(Stored data)
--------
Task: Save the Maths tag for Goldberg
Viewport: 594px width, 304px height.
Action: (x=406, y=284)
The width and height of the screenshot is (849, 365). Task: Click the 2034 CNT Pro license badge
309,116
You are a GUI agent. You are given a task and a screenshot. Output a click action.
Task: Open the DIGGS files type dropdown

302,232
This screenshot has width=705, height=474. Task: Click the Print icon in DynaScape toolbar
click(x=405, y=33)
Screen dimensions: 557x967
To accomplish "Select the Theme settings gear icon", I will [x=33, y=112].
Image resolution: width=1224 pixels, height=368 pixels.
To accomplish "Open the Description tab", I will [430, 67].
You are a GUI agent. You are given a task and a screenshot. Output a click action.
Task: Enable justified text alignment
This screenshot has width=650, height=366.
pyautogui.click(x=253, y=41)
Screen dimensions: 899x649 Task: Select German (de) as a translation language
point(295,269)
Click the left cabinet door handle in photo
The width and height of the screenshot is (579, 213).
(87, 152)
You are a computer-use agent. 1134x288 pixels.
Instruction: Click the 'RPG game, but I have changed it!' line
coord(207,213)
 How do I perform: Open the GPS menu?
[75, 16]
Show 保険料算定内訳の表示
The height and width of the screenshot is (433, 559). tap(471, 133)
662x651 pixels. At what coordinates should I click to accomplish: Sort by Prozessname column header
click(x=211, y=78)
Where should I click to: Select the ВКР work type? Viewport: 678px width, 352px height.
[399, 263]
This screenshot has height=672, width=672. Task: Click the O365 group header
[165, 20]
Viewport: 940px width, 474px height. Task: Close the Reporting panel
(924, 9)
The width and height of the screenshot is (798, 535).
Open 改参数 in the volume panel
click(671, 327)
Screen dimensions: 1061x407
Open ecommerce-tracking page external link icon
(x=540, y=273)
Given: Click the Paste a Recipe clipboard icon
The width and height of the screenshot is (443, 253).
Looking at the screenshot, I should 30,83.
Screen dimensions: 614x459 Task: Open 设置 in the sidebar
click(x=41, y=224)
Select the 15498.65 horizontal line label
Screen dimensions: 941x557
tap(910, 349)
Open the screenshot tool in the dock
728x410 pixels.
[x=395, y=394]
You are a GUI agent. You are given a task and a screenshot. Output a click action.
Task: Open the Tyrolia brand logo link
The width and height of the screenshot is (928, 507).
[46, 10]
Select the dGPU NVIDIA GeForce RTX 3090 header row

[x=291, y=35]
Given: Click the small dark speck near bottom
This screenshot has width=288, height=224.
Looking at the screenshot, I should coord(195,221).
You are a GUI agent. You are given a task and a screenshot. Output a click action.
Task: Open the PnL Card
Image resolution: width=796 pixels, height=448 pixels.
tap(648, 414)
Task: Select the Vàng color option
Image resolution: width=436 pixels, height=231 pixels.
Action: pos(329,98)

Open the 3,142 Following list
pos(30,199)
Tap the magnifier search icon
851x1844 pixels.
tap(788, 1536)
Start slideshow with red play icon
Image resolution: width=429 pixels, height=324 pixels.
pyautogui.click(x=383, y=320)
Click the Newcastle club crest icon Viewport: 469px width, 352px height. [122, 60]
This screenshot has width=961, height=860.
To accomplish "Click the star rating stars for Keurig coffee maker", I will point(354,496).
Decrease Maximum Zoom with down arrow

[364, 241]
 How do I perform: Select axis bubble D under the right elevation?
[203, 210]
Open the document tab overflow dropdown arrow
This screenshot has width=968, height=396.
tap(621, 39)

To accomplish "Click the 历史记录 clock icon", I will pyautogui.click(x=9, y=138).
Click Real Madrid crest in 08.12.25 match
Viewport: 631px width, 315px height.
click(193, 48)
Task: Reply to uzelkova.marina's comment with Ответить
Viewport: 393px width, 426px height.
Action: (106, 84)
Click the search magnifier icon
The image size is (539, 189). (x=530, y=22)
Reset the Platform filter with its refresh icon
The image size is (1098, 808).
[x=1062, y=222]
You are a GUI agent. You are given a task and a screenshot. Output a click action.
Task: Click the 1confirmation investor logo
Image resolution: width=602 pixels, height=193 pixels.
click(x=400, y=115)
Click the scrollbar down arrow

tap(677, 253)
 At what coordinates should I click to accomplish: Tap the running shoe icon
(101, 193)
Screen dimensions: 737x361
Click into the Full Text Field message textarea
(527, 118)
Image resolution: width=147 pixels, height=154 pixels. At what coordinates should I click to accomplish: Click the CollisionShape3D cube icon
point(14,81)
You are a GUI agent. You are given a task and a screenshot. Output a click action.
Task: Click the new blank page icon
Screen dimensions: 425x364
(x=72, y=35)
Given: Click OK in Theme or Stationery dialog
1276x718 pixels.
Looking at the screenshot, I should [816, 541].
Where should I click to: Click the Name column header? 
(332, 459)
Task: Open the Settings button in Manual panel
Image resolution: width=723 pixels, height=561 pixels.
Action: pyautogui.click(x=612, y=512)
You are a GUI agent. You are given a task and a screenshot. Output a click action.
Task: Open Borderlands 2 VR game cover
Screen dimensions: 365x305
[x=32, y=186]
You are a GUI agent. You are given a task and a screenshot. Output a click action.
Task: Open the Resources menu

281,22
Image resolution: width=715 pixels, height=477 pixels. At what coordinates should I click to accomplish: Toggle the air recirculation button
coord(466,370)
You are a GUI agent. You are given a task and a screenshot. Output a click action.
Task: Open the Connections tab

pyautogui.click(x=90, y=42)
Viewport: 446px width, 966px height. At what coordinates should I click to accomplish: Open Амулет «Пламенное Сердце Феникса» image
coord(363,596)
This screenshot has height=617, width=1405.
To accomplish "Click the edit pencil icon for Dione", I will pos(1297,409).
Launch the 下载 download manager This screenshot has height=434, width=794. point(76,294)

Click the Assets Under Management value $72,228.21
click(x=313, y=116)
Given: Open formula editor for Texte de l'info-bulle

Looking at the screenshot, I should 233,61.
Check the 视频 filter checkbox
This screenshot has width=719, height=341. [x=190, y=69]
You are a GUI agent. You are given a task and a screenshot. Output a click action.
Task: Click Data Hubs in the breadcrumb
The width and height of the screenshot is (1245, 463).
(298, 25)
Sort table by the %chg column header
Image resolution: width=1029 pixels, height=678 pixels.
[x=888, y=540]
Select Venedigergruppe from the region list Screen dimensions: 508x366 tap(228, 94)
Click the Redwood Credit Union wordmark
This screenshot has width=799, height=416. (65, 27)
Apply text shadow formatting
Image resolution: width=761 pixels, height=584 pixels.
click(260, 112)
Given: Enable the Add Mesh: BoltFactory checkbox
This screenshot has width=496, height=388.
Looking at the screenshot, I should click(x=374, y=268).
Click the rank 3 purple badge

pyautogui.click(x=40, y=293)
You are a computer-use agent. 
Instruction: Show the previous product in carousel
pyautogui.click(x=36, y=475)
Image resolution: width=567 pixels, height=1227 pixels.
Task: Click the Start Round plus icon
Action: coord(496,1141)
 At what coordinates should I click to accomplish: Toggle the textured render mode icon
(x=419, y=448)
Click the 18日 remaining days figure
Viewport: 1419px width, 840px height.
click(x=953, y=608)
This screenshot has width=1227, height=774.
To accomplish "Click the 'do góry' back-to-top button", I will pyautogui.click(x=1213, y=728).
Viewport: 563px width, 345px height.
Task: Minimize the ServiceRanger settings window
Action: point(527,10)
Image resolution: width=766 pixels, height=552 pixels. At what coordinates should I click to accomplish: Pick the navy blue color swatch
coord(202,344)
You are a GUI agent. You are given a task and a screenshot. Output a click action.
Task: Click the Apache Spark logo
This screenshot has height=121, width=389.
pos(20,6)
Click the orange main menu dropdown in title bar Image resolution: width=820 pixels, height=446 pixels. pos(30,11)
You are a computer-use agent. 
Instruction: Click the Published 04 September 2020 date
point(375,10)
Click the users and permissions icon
--------
**PROBLEM STATEMENT:** Gather from the entries above all lines that include the string "Theme".

**WRITTEN SOLUTION:**
To accomplish "Select the Theme settings gear icon", I will [x=33, y=112].
Given: Click OK in Theme or Stationery dialog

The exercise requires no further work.